I’m truly inspired by her vision for an energy efficient, two-story, seasonally open-air building sited along Foss Creek, housing a ground floor garden center, deli, community ‘larder’, cafe, and upstairs restaurant and space for events and performance. Shed will be a modern interpretation of the time-honored General Store or Grange, featuring the artisanal foods, goods and services of local purveyors. The building, an ultra efficient pre-engineered metal structure is designed by Mark Jensen of Jensen Architects in San Francisco. I’m honored to be working closely with such a visionary team, and have been enjoying developing a language for the furnishings that resonates with Cindy’s sophisticated take on Sonoma County living, and bridges the high modernist utilitarianism of Jensen’s building.
1/4 scale model of a dining chair and table concept I’m developing for Shed.

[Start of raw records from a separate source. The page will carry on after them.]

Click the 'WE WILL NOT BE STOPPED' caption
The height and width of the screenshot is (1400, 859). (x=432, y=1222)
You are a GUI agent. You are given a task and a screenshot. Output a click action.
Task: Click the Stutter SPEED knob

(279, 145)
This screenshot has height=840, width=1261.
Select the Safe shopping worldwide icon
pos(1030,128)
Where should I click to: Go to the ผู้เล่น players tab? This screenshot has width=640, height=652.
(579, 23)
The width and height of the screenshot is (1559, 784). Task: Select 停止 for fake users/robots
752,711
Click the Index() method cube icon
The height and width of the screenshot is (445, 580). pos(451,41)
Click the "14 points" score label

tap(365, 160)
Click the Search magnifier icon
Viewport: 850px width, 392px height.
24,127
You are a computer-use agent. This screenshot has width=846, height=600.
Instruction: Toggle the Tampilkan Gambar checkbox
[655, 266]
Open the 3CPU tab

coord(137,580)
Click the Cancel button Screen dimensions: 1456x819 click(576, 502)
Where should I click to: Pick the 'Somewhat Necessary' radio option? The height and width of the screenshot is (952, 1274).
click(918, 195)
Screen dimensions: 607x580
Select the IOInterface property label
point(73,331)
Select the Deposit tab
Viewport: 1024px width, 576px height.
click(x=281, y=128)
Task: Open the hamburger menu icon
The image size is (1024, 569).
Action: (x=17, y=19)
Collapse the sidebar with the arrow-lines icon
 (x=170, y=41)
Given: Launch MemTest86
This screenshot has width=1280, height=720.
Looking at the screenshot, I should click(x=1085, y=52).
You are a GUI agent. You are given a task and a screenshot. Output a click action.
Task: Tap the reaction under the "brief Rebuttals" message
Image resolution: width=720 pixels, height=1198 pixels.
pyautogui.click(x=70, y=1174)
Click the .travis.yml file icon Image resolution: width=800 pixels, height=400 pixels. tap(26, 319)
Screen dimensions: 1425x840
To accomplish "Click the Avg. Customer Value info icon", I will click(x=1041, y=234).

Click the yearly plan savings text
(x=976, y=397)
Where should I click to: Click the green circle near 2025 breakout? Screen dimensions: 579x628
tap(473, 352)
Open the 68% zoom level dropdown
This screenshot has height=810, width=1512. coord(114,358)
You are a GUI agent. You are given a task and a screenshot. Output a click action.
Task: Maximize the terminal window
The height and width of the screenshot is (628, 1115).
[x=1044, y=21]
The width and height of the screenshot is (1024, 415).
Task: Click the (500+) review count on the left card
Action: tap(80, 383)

The major challenge of designing furnishings that range from retail display to dining has been in inventing a structure system that allows for low cost flexibility, durability and variability, while telling a story and making a memorable, unique experience. The furnishings need to reinforce the Shed ‘brand’. As I research ready-made systems to appropriate for retail display, I’ve begun to experiment with chair and table concepts, knowing that it will be easier to have these inform, rather than be informed by, the look/feel of the ready-mades. The dining furniture is sure to evolve, but I like the basic idea of a chair that stacks into a sculptural column when stored in the space, and a table that transforms into a low, Japanese style version, using the chair’s cushions for seating.
The upper portion of the Shed Table concept converts to a low version, using the chair’s cushions for a more ‘Eastern’ dining experience.